Once back in civilization, the free-wheeling playboy decides he has more to give to the world than killing machines and spreading his seed. Thus the birth of Iron Man, a technologically fancier version of his previous suit capable of extraordinary feats and of exacting revenge on his captors and evil doers everywhere.
Or so you would think. Instead, as the circumstances of Stark's abduction unfold, a far less interesting story than I was anticipating started to unfold. In short, and without giving too much away, Iron Man's soon-to-be nemesis is a badly miscast, poorly constructed supervillain who hijacks what had the potential to become a richly intriguing portrait of a reformed man and the woman who deserves his undying love.

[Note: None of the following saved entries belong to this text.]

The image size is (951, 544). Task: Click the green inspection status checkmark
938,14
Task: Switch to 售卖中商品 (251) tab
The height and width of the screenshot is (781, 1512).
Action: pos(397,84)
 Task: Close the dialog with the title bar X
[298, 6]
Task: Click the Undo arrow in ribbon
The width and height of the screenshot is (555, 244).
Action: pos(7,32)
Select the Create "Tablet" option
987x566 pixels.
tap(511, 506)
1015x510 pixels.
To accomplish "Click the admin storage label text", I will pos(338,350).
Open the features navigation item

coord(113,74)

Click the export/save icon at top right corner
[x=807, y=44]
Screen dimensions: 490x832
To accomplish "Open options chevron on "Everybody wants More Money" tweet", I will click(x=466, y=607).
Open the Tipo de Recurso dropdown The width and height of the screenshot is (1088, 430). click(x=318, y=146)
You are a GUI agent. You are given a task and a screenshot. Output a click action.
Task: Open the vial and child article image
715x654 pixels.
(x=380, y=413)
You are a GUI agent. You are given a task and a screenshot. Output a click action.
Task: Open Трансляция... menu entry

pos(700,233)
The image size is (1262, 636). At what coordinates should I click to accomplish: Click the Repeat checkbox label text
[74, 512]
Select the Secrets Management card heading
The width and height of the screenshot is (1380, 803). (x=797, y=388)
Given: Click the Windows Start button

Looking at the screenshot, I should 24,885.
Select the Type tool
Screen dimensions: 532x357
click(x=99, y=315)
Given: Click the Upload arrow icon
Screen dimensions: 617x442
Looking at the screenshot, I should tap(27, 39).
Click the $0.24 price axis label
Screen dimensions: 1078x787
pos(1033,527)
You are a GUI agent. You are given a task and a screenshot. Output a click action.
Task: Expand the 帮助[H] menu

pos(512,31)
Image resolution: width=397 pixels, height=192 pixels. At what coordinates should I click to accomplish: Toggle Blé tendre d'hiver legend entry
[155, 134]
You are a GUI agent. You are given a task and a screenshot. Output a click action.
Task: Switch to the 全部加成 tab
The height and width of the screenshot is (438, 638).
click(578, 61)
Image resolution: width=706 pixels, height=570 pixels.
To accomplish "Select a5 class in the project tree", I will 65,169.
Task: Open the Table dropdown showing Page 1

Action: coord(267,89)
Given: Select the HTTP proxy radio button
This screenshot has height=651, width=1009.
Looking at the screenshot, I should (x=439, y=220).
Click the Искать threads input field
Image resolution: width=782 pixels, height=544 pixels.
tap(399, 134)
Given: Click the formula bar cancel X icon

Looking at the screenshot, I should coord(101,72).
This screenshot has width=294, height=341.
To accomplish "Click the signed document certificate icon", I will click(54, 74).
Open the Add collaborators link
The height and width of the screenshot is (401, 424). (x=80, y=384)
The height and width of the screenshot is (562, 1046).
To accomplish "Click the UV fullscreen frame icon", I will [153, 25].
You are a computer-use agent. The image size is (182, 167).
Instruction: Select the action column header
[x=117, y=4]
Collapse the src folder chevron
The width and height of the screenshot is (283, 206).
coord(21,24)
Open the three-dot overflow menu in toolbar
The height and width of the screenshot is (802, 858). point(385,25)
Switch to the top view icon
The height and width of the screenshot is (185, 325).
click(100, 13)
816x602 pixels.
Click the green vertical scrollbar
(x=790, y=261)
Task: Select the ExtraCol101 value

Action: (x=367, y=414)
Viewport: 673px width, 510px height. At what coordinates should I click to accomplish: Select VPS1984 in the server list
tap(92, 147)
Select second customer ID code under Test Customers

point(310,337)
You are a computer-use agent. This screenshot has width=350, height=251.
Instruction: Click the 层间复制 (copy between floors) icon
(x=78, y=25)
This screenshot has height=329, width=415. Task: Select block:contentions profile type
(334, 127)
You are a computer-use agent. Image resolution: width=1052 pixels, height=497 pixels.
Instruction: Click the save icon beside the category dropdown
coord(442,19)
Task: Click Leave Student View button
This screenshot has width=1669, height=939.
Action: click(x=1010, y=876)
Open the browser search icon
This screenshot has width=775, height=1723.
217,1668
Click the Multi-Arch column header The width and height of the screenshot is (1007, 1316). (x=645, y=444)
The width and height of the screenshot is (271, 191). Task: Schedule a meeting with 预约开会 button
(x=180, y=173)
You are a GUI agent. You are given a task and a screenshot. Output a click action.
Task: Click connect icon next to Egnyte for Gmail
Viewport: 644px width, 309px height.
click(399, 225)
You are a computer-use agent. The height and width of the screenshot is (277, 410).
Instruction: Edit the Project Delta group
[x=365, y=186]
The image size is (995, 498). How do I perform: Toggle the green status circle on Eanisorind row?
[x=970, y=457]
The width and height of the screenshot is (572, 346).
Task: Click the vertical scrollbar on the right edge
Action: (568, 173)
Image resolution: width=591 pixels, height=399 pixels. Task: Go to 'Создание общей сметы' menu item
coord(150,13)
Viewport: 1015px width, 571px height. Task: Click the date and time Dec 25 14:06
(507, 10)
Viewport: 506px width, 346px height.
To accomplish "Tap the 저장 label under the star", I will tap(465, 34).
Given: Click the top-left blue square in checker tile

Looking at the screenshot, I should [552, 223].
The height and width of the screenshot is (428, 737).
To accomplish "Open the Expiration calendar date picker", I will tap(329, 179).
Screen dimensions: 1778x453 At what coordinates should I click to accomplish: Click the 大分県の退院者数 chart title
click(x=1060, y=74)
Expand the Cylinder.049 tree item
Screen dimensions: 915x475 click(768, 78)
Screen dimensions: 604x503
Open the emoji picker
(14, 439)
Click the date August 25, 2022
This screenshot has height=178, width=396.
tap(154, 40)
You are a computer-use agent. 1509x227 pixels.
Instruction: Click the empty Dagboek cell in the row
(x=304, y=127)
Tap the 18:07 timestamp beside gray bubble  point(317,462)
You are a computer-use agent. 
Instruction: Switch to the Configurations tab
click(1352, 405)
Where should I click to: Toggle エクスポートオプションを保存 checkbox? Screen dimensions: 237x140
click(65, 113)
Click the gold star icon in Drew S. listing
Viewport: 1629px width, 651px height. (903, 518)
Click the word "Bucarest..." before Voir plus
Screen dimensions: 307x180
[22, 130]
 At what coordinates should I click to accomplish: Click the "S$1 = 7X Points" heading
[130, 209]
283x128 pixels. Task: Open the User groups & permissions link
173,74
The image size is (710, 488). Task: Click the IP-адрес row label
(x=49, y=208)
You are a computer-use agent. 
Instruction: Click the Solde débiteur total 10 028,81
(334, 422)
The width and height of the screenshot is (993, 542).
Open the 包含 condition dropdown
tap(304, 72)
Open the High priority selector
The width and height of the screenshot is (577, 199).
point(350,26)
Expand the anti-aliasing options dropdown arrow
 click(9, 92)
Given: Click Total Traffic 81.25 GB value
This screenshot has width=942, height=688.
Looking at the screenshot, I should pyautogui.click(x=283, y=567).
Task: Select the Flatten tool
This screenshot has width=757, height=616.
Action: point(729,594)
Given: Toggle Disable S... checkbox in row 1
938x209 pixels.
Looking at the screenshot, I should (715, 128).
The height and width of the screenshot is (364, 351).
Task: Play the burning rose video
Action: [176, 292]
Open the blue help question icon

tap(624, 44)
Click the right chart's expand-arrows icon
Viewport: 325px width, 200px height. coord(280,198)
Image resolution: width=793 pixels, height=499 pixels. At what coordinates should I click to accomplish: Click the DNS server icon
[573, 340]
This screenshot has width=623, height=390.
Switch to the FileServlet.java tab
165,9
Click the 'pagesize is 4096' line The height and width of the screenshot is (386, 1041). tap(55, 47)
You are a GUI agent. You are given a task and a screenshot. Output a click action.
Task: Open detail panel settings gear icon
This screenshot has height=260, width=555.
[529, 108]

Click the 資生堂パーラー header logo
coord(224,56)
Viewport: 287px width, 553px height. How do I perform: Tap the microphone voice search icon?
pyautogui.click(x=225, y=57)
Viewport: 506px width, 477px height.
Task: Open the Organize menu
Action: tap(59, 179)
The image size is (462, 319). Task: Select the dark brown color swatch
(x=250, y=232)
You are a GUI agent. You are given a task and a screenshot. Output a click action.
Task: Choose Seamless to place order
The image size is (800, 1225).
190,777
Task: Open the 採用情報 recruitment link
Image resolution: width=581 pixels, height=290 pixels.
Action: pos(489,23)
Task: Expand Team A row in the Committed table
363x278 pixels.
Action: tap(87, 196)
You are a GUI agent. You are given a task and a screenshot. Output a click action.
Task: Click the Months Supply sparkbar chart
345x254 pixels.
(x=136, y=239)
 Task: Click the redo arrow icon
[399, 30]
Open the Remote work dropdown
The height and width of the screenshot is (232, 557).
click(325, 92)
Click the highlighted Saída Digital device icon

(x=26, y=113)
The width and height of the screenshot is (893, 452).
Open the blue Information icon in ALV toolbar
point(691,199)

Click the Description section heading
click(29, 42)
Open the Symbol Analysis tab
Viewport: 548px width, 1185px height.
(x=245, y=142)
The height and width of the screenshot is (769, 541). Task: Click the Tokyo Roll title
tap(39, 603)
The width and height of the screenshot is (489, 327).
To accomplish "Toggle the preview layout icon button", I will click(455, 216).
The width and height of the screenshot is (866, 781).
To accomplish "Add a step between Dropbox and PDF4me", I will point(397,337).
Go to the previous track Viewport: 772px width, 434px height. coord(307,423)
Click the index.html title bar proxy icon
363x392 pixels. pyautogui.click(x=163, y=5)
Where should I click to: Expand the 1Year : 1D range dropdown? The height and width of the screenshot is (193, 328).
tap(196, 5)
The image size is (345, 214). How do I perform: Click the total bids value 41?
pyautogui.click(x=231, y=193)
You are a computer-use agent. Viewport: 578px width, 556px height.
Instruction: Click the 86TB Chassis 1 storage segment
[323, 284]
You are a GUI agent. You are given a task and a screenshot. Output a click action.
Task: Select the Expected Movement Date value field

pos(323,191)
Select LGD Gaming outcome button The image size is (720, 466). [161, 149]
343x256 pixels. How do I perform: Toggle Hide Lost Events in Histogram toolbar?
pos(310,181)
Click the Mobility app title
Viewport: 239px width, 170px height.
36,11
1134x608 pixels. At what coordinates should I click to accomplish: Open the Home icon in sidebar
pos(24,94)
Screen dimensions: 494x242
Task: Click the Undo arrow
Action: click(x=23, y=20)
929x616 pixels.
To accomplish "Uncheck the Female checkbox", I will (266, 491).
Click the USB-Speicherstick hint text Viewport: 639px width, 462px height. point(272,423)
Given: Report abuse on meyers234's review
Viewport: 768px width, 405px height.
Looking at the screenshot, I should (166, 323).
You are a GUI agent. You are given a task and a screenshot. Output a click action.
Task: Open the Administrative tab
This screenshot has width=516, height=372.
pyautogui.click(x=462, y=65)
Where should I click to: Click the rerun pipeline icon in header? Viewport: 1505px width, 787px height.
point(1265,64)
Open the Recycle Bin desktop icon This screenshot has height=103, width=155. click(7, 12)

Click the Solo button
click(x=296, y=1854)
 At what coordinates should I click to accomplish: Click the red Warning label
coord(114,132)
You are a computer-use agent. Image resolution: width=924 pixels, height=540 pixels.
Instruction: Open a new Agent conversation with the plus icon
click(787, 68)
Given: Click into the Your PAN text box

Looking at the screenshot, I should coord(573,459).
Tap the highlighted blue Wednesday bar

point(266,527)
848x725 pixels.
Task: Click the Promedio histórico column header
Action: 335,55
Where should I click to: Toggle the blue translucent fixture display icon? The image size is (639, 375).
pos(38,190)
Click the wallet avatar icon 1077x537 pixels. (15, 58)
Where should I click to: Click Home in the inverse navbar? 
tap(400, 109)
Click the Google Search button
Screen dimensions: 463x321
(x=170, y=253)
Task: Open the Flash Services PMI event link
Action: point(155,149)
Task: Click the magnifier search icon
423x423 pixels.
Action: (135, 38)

That detailed portrait is drawn by the brilliant Robert Downey Jr., now on his third or fourth or fifth life in this profession—a purportedly reformed man himself. Indeed, there is a lot of Tony Stark in Robert Downey Jr. and vice versa. The pre- and post-reform Tony Stark is bar none the most interesting thing about Iron Man, not to mention a burgeoning romantic relationship with his long-time loyal assistant, Pepper Potts. Downey's and Gwenyth Paltrow's chemistry is palpable in every frame they share. If only there had been more of her and less of a dopey, one-dimensional, out-of-the-blue psychotic villain. The bad guys at the beginning would have sufficed the whole way through.
Note: If you're interested in the future of this franchise and other grand plans in the works from Marvel, stay through the credits for a very brief epilogue and special cameo.